(Beginning of Material for this task)
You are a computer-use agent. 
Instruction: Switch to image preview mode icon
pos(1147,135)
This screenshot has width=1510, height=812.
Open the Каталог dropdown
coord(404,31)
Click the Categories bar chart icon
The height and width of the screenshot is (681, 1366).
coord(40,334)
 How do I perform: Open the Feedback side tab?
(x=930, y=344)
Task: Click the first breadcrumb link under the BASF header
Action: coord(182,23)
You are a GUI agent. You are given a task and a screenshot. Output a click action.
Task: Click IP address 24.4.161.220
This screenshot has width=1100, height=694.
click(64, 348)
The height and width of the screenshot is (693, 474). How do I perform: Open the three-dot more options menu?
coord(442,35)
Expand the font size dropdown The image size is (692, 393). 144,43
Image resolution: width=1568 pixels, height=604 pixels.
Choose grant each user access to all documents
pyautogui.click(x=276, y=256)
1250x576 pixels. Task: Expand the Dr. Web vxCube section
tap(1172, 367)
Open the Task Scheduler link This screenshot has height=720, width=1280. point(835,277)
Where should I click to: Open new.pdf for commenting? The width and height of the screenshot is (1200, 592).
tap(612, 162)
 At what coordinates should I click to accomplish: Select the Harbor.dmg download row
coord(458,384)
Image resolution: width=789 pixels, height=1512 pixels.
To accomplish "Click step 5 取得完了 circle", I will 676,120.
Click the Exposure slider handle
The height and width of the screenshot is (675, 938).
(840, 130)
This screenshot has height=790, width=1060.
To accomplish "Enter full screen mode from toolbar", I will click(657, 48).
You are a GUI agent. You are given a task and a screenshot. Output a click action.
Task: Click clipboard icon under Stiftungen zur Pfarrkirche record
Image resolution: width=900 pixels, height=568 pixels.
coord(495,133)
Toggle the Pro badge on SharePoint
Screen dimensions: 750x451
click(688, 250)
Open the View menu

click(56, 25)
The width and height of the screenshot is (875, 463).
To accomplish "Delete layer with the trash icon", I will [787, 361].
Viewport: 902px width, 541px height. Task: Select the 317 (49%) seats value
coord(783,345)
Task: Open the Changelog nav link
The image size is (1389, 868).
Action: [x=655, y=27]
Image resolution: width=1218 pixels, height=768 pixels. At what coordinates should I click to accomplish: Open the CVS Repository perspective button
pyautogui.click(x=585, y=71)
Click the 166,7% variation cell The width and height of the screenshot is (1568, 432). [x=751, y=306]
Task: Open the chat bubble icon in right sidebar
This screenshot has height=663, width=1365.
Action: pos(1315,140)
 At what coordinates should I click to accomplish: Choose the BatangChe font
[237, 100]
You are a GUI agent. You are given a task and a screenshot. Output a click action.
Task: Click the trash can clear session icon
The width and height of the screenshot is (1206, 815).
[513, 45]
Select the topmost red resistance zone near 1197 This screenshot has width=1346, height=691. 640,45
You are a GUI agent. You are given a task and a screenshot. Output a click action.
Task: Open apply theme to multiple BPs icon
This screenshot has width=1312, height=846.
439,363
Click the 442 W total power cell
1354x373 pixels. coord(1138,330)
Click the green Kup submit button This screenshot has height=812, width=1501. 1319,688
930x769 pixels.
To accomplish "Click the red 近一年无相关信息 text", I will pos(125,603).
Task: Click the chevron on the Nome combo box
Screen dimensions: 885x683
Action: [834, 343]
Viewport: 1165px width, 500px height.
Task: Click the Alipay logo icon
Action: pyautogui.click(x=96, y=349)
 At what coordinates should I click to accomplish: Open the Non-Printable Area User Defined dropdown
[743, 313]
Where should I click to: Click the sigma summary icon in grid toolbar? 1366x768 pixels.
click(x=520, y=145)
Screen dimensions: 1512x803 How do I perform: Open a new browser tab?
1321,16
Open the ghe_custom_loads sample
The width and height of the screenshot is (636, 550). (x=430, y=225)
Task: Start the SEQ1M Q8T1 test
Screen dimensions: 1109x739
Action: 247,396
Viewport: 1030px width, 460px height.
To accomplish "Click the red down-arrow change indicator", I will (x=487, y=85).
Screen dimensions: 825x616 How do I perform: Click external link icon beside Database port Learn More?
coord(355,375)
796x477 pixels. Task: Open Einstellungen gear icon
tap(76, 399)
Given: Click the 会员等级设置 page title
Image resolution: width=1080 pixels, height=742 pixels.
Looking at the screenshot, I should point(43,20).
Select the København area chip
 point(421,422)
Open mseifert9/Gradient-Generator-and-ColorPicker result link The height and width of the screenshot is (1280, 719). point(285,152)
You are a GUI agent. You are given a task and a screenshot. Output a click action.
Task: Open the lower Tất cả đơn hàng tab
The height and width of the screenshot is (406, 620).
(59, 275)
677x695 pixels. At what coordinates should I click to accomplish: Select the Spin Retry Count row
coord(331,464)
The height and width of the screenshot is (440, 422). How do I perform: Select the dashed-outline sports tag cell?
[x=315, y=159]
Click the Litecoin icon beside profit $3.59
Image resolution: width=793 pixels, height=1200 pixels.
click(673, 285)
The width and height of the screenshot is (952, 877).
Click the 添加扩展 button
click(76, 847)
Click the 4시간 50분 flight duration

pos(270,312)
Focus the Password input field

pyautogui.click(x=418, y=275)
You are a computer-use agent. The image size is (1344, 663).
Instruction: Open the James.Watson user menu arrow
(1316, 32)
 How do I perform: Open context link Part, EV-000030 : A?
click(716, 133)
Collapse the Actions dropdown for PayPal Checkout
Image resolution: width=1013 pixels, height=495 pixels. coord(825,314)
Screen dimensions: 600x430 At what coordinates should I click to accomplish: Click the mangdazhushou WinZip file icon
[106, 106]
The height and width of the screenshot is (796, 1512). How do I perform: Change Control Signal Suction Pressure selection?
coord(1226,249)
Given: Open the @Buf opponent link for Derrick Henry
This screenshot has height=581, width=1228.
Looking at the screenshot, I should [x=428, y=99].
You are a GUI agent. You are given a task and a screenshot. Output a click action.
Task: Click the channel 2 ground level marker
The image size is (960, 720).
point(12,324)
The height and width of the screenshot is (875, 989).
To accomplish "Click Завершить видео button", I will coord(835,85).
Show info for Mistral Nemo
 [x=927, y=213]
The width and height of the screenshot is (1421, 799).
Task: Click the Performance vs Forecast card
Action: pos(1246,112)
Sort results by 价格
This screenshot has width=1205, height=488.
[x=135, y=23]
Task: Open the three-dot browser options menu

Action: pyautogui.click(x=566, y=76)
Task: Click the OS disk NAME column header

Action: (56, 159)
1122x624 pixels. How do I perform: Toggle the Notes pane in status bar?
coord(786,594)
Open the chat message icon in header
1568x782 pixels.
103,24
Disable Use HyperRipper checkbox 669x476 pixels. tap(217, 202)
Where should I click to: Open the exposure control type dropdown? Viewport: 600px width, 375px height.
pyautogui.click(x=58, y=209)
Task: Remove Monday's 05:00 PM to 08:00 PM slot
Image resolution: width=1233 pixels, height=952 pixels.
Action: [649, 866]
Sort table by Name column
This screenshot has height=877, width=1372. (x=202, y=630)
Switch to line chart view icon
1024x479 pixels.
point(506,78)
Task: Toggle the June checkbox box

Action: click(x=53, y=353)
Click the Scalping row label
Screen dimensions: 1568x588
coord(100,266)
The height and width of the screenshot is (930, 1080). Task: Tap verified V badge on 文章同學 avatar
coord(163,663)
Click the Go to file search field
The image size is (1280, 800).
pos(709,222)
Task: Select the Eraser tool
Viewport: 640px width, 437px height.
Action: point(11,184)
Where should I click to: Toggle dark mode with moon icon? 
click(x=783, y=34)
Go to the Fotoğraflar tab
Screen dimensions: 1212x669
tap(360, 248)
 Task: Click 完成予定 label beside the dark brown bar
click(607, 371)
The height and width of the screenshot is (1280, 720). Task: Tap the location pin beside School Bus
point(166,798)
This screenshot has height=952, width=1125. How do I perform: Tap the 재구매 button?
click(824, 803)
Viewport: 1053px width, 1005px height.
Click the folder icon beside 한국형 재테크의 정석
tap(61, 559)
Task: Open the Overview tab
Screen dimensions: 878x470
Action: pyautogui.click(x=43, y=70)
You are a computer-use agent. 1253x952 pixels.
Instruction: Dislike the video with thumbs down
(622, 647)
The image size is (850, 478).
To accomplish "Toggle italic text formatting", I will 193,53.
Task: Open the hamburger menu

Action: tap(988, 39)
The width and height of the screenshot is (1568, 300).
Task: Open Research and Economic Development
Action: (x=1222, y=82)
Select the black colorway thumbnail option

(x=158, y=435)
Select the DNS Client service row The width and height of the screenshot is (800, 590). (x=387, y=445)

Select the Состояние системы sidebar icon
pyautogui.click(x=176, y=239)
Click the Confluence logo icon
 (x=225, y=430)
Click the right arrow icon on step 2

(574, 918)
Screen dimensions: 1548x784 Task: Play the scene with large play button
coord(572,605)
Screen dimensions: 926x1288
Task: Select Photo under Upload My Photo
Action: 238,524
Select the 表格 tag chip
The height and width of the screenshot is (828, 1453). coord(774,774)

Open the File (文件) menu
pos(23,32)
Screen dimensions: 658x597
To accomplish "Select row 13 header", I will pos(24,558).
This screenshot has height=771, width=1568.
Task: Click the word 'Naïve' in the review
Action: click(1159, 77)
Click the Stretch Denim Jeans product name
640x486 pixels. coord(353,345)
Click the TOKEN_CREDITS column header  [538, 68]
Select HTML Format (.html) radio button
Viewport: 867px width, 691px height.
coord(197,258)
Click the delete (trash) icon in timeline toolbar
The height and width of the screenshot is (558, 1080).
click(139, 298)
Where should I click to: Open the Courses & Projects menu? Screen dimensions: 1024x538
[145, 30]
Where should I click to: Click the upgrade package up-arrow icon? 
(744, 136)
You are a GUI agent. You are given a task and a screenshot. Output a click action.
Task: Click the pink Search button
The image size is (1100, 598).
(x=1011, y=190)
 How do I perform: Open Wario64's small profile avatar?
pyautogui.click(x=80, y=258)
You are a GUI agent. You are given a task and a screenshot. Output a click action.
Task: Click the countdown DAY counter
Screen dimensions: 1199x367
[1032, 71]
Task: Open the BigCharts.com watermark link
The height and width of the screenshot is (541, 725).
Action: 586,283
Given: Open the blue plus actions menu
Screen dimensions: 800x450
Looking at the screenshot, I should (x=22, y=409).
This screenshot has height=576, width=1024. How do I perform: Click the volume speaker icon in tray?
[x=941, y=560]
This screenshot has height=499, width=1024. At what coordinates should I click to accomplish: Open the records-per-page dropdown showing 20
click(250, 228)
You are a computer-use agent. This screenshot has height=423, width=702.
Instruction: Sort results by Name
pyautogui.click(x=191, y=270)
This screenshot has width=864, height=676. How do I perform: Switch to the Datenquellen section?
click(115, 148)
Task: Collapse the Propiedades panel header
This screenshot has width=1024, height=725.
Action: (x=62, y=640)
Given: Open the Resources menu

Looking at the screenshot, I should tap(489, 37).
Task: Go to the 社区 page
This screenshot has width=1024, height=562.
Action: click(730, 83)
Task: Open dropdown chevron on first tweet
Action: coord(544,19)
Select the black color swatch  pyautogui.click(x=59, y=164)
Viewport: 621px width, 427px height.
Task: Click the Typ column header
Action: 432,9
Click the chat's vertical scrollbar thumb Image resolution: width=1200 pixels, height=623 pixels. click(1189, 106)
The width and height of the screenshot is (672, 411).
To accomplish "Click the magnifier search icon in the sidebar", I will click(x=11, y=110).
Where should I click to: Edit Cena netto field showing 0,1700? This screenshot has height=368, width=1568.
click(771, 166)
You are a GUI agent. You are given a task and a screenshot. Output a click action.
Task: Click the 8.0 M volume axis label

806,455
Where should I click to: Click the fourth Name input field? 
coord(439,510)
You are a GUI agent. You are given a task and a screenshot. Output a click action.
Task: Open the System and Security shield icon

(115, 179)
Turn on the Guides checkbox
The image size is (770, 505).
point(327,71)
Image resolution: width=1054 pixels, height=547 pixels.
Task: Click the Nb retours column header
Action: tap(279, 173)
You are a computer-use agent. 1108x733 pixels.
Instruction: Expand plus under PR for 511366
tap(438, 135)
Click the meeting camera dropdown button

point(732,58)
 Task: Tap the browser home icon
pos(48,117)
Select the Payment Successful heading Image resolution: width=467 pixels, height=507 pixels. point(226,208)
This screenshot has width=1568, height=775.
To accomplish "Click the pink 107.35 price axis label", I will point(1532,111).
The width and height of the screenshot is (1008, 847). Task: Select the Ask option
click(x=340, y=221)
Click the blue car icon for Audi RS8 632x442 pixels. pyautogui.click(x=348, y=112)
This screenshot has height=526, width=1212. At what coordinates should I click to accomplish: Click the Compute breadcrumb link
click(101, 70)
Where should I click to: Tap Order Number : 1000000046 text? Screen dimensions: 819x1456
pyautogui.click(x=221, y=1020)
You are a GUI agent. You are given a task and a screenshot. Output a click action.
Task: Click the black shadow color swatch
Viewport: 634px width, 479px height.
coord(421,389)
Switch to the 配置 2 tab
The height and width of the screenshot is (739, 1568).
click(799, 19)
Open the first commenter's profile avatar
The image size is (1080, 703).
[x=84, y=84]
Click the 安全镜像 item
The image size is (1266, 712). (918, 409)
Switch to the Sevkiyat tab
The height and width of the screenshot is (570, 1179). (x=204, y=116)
(End of Material for this task)
■ **About this exercise**
Across the material, count every line that holds "pink" and state only how many there are.

■ **Finished exercise**
2